*What you will do*: Take each line from the material below that includes the string "header" and copy it.
□ □ □ □ □
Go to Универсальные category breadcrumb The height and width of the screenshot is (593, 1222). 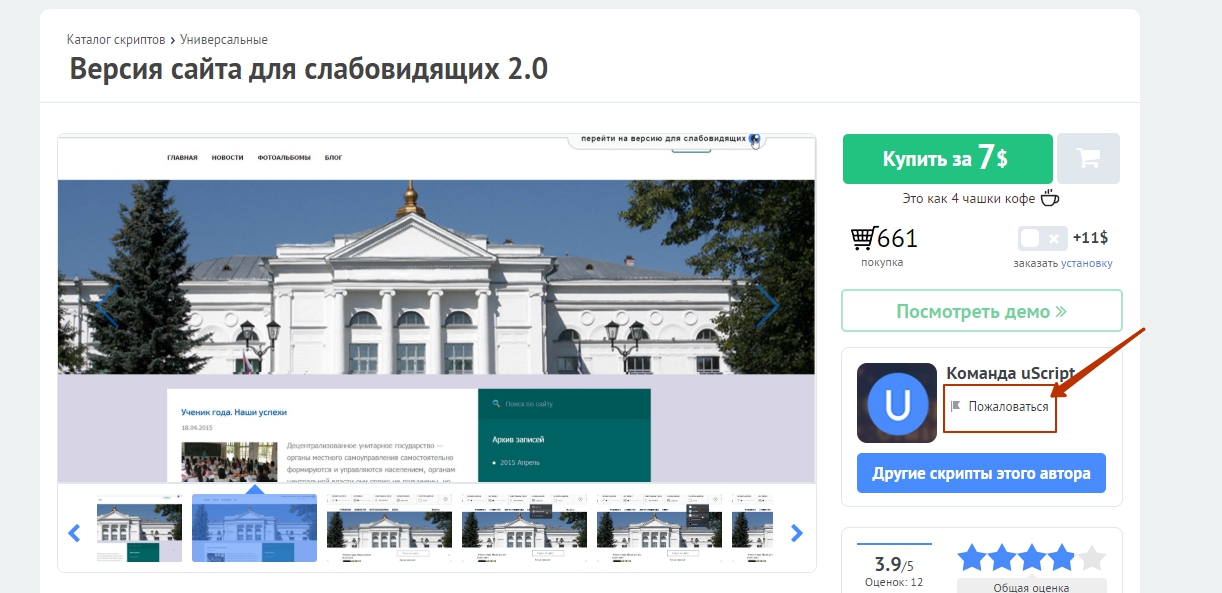pyautogui.click(x=224, y=40)
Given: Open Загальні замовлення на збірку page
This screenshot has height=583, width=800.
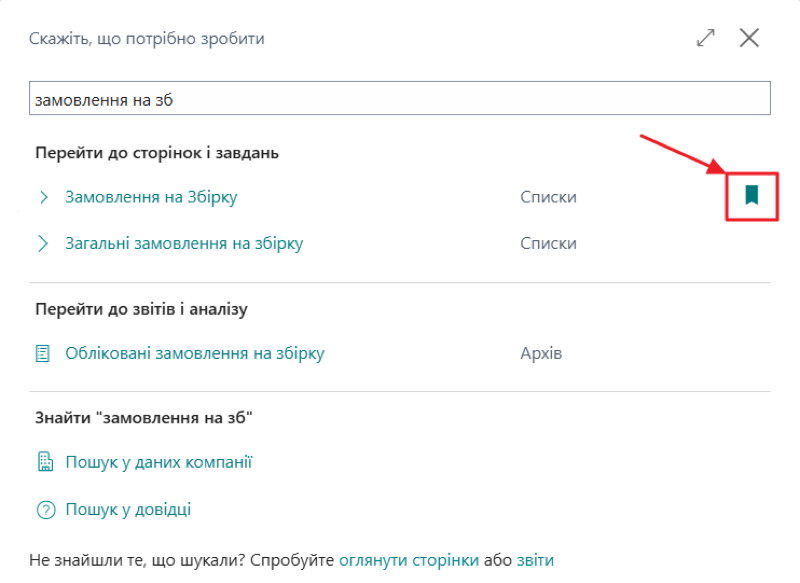Looking at the screenshot, I should 184,243.
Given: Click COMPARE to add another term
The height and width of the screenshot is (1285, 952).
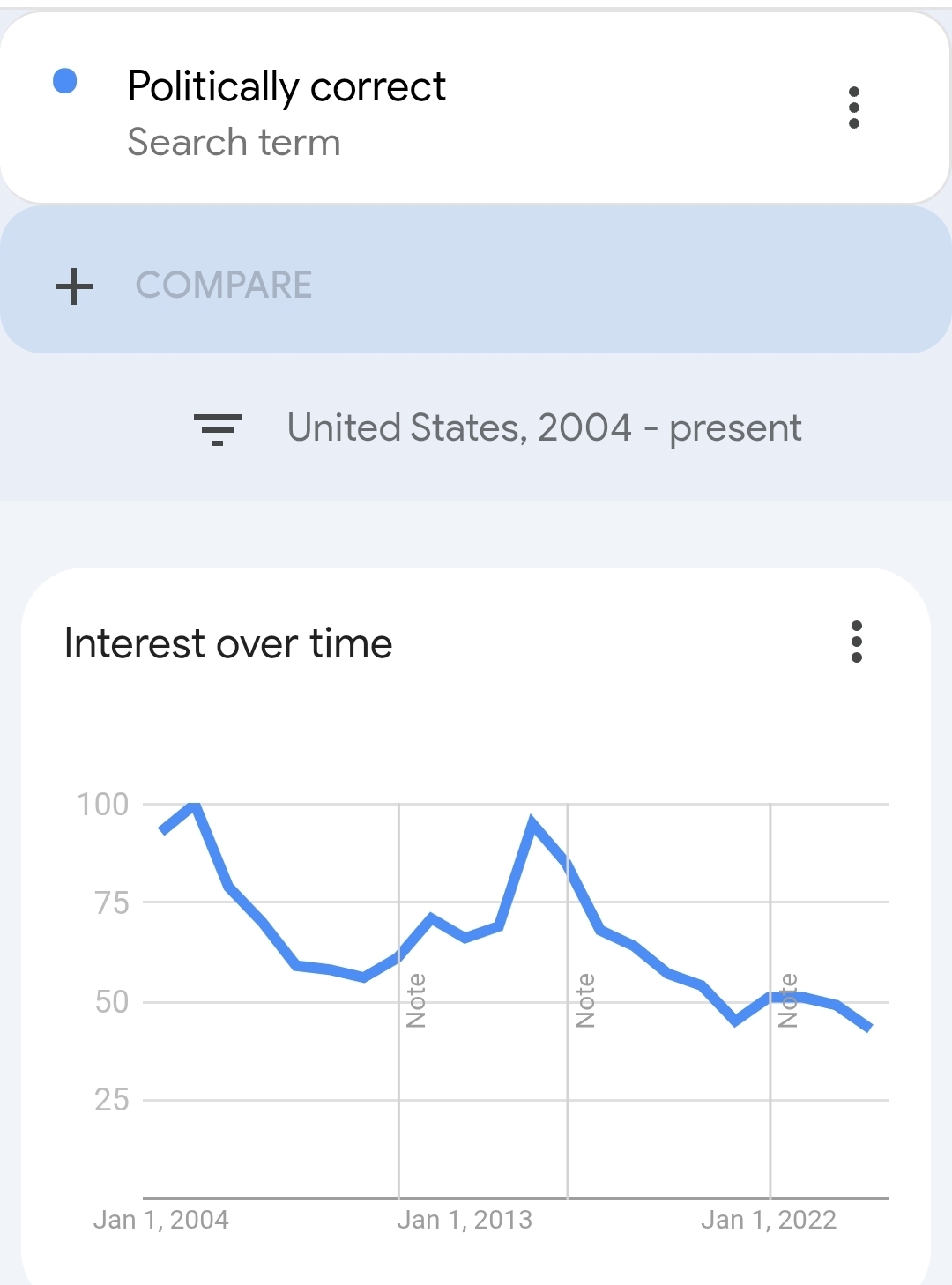Looking at the screenshot, I should 224,286.

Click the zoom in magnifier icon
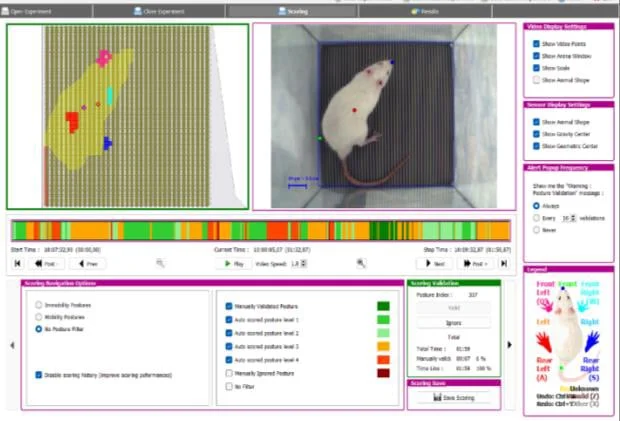(361, 264)
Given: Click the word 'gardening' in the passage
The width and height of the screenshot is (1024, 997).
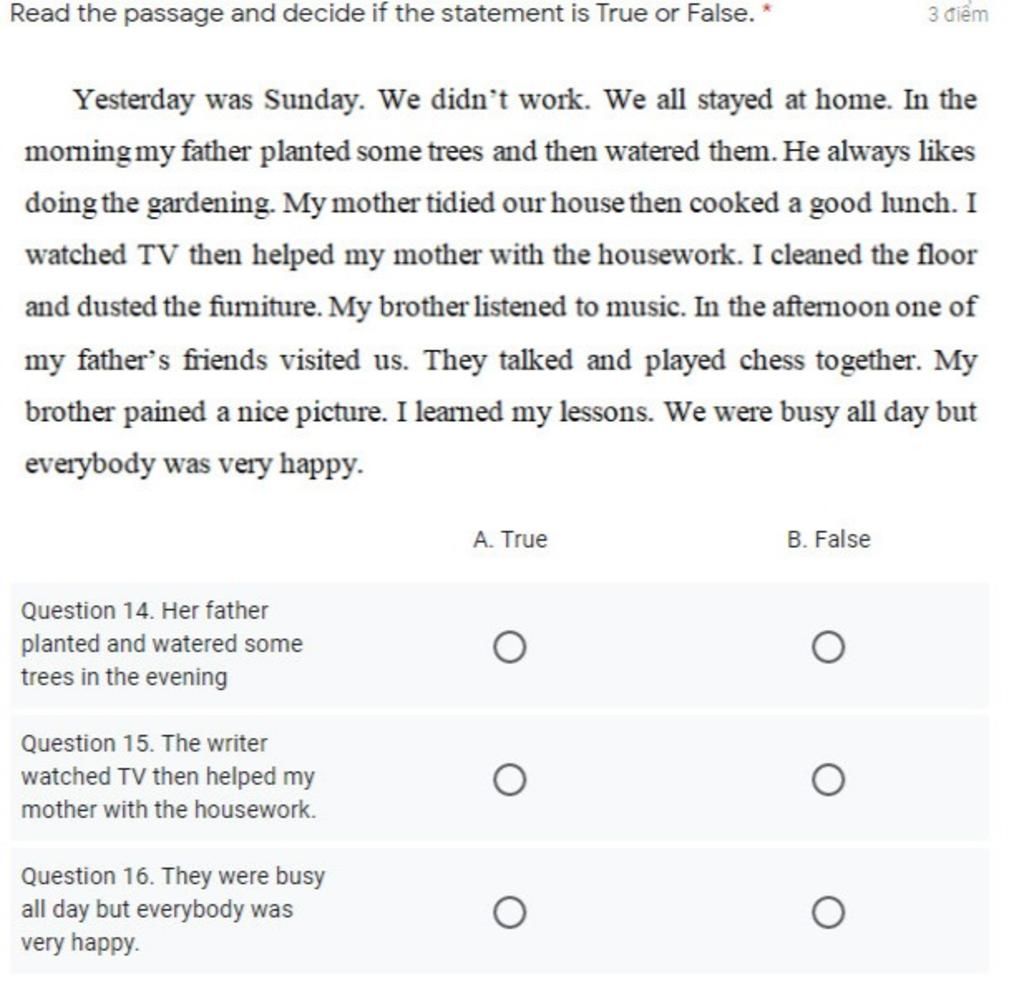Looking at the screenshot, I should 209,204.

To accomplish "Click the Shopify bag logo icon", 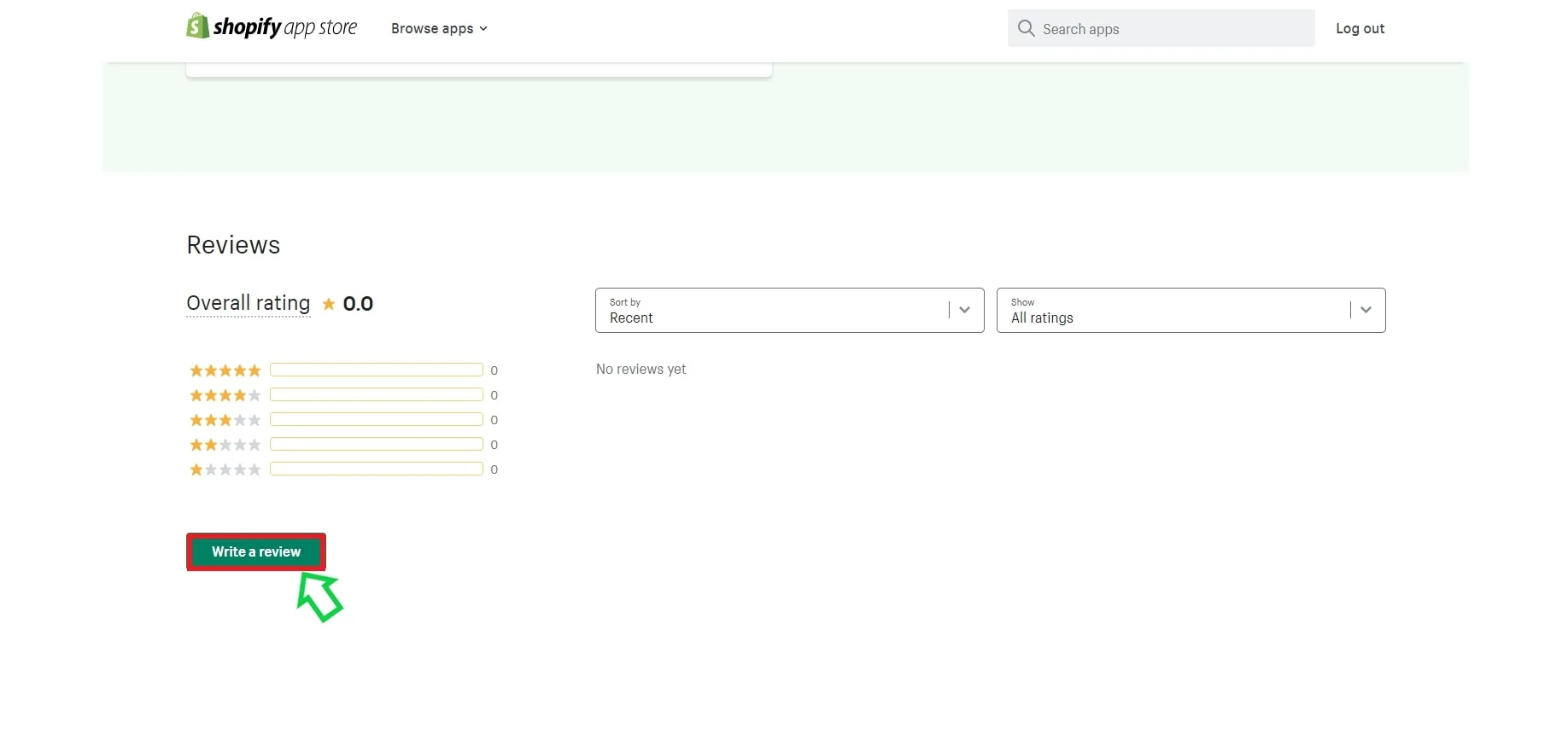I will click(x=197, y=26).
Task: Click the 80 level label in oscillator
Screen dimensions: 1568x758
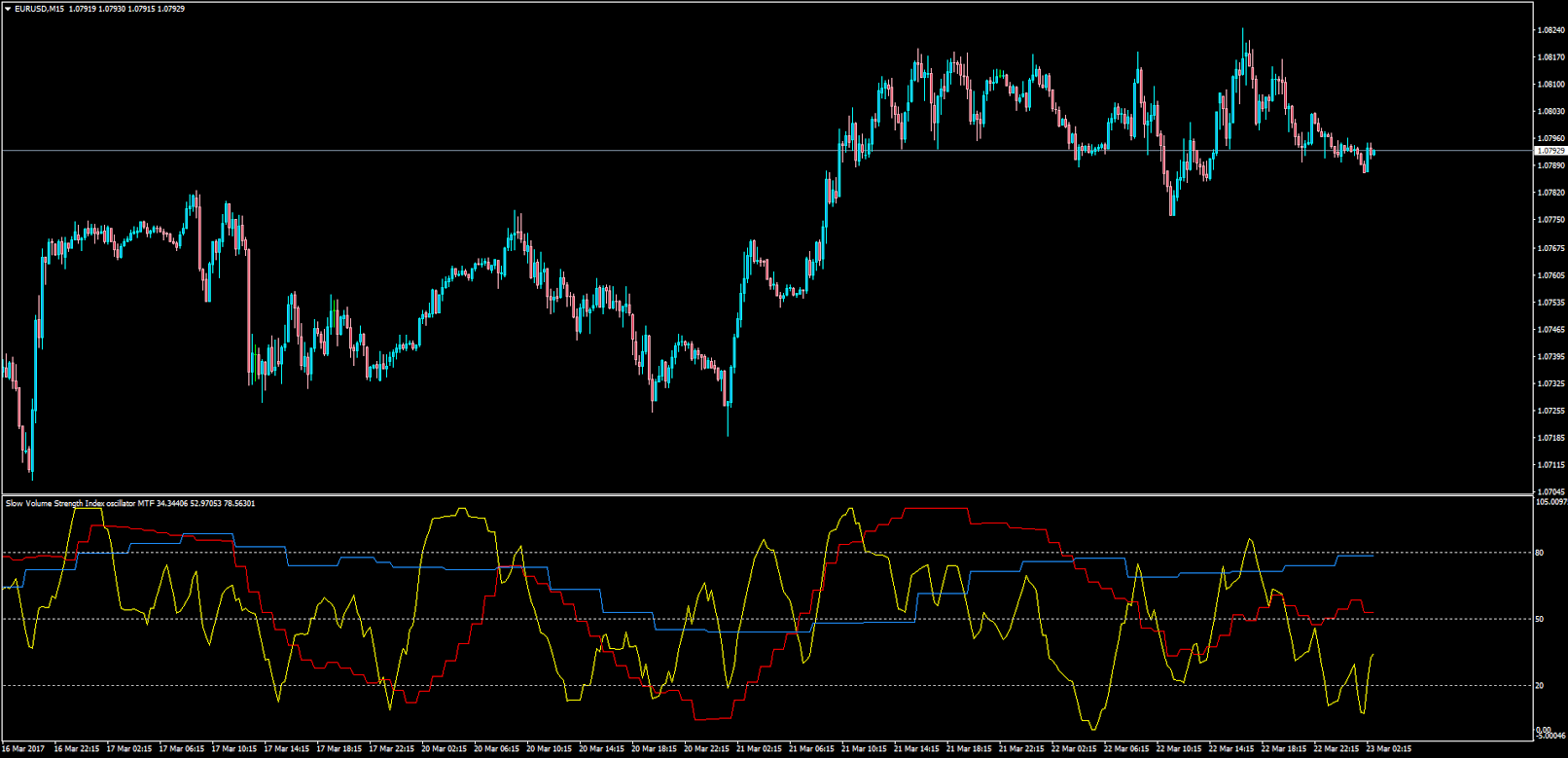Action: 1540,553
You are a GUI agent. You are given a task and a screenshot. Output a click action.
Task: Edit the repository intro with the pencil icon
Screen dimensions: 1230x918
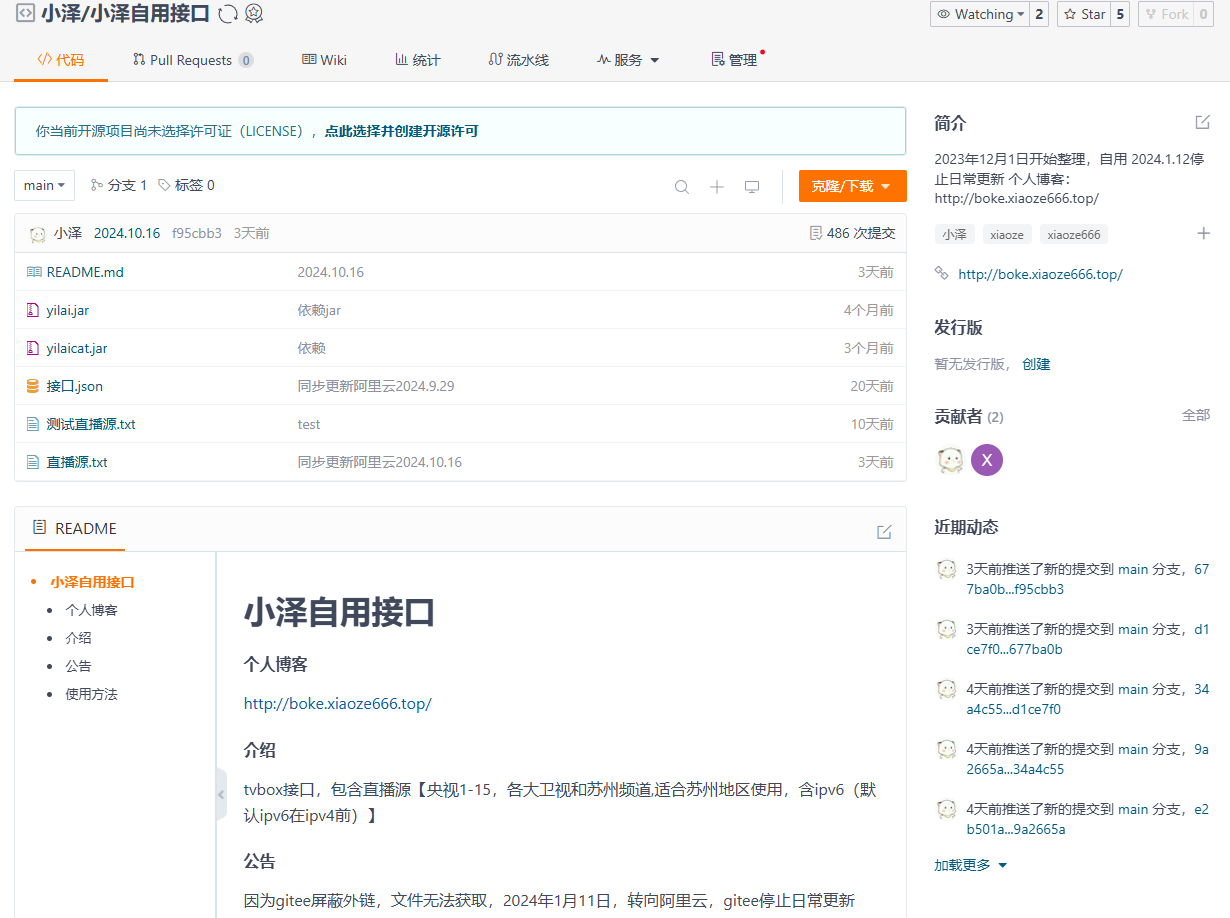pyautogui.click(x=1202, y=122)
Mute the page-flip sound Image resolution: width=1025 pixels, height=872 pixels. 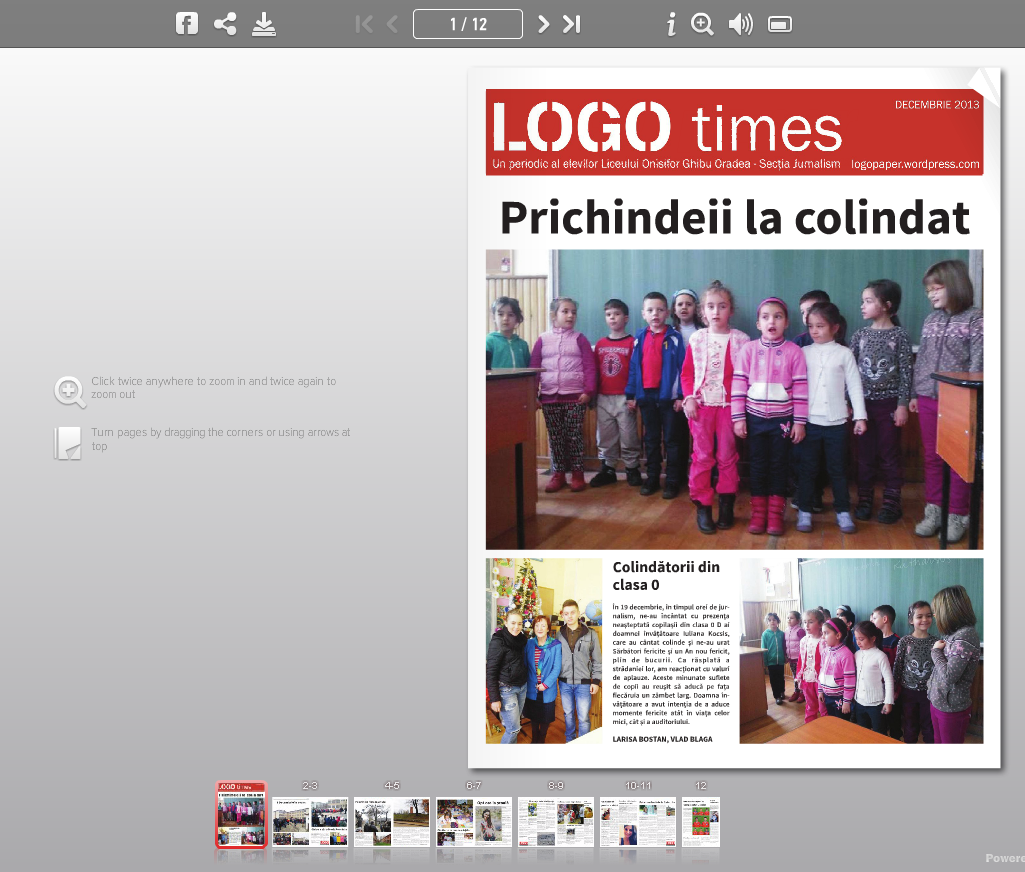tap(740, 24)
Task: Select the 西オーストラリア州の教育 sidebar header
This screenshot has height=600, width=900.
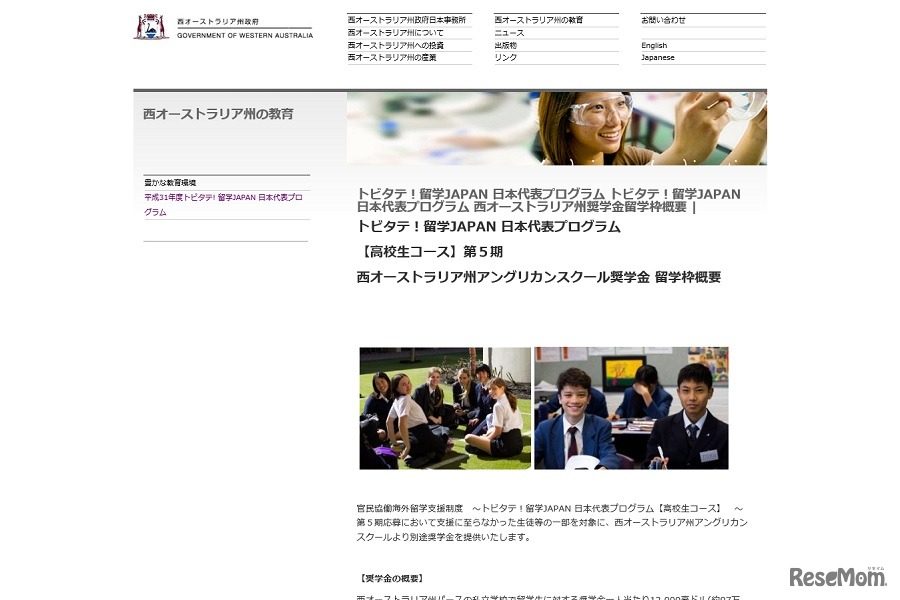Action: point(216,113)
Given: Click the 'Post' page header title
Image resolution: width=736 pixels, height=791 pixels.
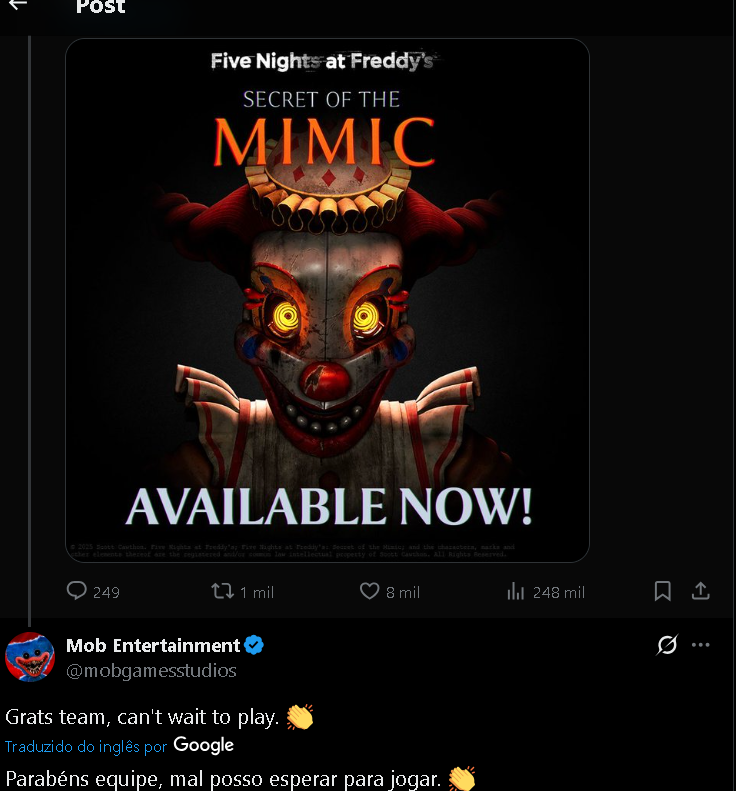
□ □ □ □ □
*The answer*:
Task: Select the 西オーストラリア州の教育 sidebar header
Given: Click the 'Post' page header title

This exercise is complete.